The evaluation took place in the Neonatal section of the Alvaro Laboratory - Cascavel/PR, using whole blood samples without anticoagulant collected on filter paper (dried blood sample) pertaining to the routine of the section. Two reactive samples (A1 and A4) and two nonreactive samples (A2 and A3) for HIV were selected.

The quality of the collection procedure and the integrity of the sample were checked, or rather, samples showing any indication of contamination or dilution (alcohol, moisturizers, oils or creams that remain on the skin of the newborn during collection, or even accidents during transport of the sample to the laboratory), forced drying, dirty filter paper, as well as filter paper on which the blood is not found on both sides, were rejected.

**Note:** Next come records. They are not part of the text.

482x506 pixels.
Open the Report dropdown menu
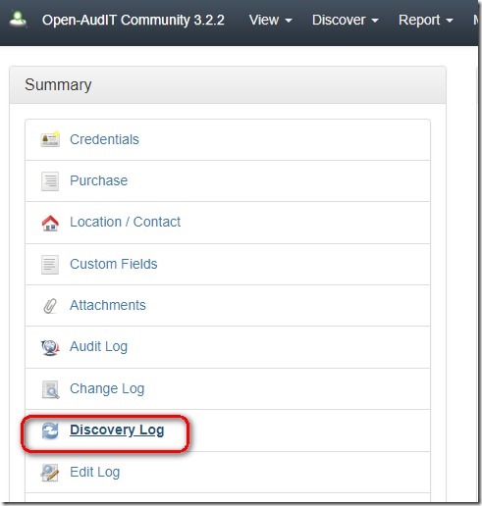coord(425,20)
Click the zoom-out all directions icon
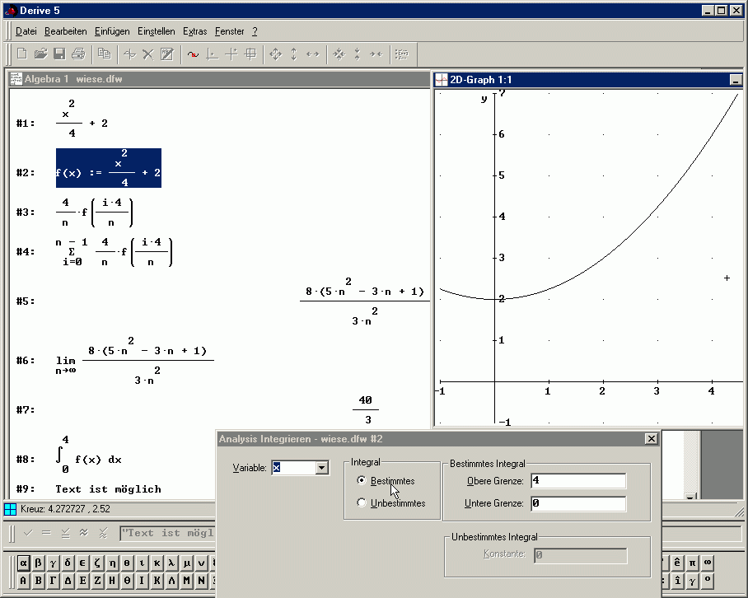 pyautogui.click(x=338, y=54)
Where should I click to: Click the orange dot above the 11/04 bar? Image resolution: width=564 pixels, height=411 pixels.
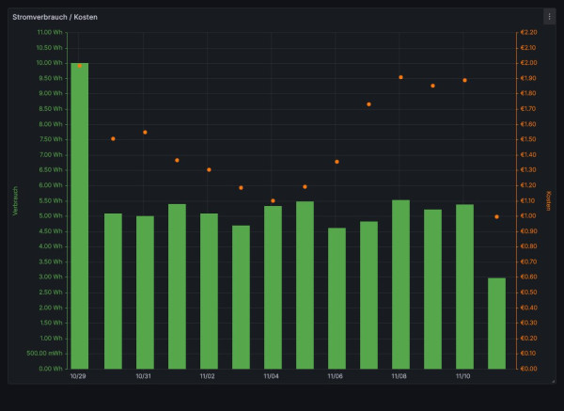(273, 200)
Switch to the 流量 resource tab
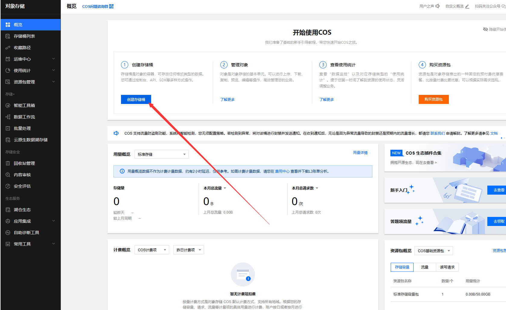The width and height of the screenshot is (506, 310). coord(424,267)
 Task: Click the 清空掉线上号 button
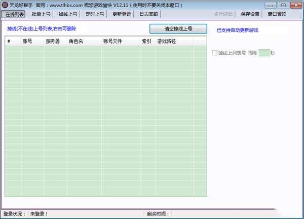[x=178, y=29]
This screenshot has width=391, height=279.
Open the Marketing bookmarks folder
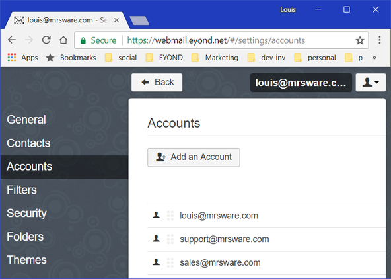tap(215, 58)
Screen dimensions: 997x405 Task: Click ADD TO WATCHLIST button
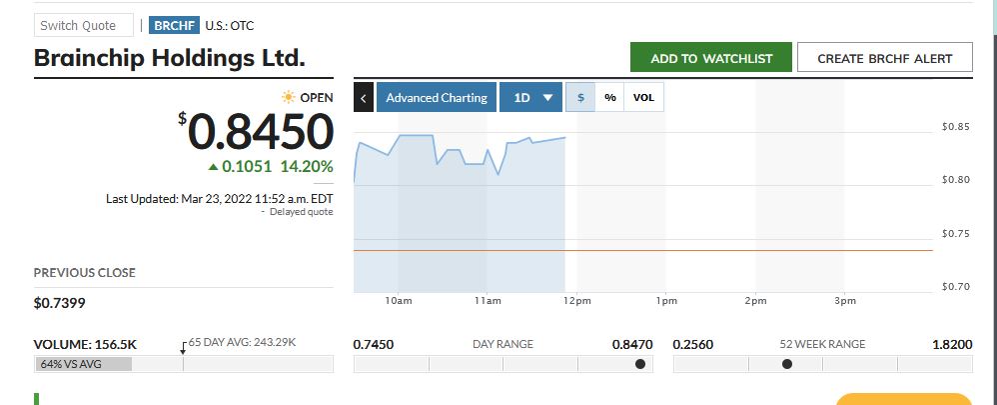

The methodology used for performing the tests was manual, following the Elisa method (enzyme immunoassay), with reagents from Q-Preven HIV 1+2 – DBS commercial kits, from Symbiosis Diagnóstica Ltda., specific for detection of antibodies against HIV 1+2 in samples collected on filter paper with capacity for 96 tests. All the tests were performed using kits from the same lot (1022000100) with 08/05/08 as the date of manufacture and 08/29/09 as the expiration date.

In the intra-assay procedure both the A1 (reactive) and A2 (nonreactive) samples were measured 20 times consecutively in a single routine. The objective of this procedure was to verify the reproducibility of the results of the tests in a single routine, conducted on the same day, using the same controls. These measurements were performed on 04/28/09.

In the inter-assay procedure, the A3 (nonreactive) and A4 (reactive) samples were measured five times consecutively, in four different routines and also consecutively. The objective of this procedure was to verify the reproducibility of the results of tests in different routines, conducted on different days and, consequently, using different controls. These measurements were performed in routines on 04/28, 04/30, 05/05 and 05/07 of 2009.

Since this is a qualitative method, the results were evaluated with reproducibility of nonnumeric systems (reactive and nonreactive). The results were tabulated and analyzed.

Table 1. Results of the intra-assay for reactive and nonreactive HIV samples

No Date Sample 1 (A1) Sample 2 (A2)

1 28/4/2009 Reactive Nonreactive




















1

2

Results

The intra-assay measurements made with the A1 e A2 samples on 04/28/09 are represented on Table 1. Of the 20 tests performed during the same routine, both samples had coherent results, with the A1 sample being reactive and the A2 sample being nonreactive in all the tests, as expected. The analysis of the samples and controls was considered satisfactory with regard to reproducibility since the variation coefficient was equal to zero.

To evaluate the reproducibility of the inter-assay test, the A3 (nonreactive) and A4 (reactive) samples showed all correct readings in the five measurements in four different and consecutive routines, as shown in Table 2.

Table 2. Results of the inter-assay analyses for reactive and nonreactive HIV samples

No Date Sample 3 (A3) Sample 4 (A4)





















Discussion

Confidence has been growing for measurement of antibodies against HIV using filter paper. The analyte has shown stability, in addition to the ease that filter paper collection offers, with no need for refrigeration of the material, and the ease of transport of the sample to the support laboratory, which can even be sent by mail without causing any alteration of the results.

Similar results were obtained in research conducted by the Universidade de Caxias do Sul (UCS), where a note from the Ministry of Health (10) showed that transport of conventional blood samples, in test tubes, may alter the characteristics of the blood if there is not adequate refrigeration and that there are even chances of accidents occurring with the material. The collection of the material is also considered more acceptable by the parents of the newborn, in the majority of cases, when compared to venous collection (10).

In addition, the adoption of an appropriate strategy can improve the availability and acceptance of HIV counseling and testing, allowing a greater number of individuals to be reached and motivating them to adopt risk reduction behaviors (6) as shown in Graph 1. It must be remembered that, just as for the other tests conducted by neonatal services, this measurement is considered only a screening procedure and in no way should be used as a corroborative test, given that, in the case of a positive sample, the patient should be referred for gold standard tests, only then confirming the diagnosis.

It is important to emphasize that the diagnostic protocol currently used by the Ministry of Health is valid for

patients older than two years of age since antibodies detected for children below this age may still be those of the mother (vertical transmission) and not necessarily produced by the child itself, which would give a false positive result.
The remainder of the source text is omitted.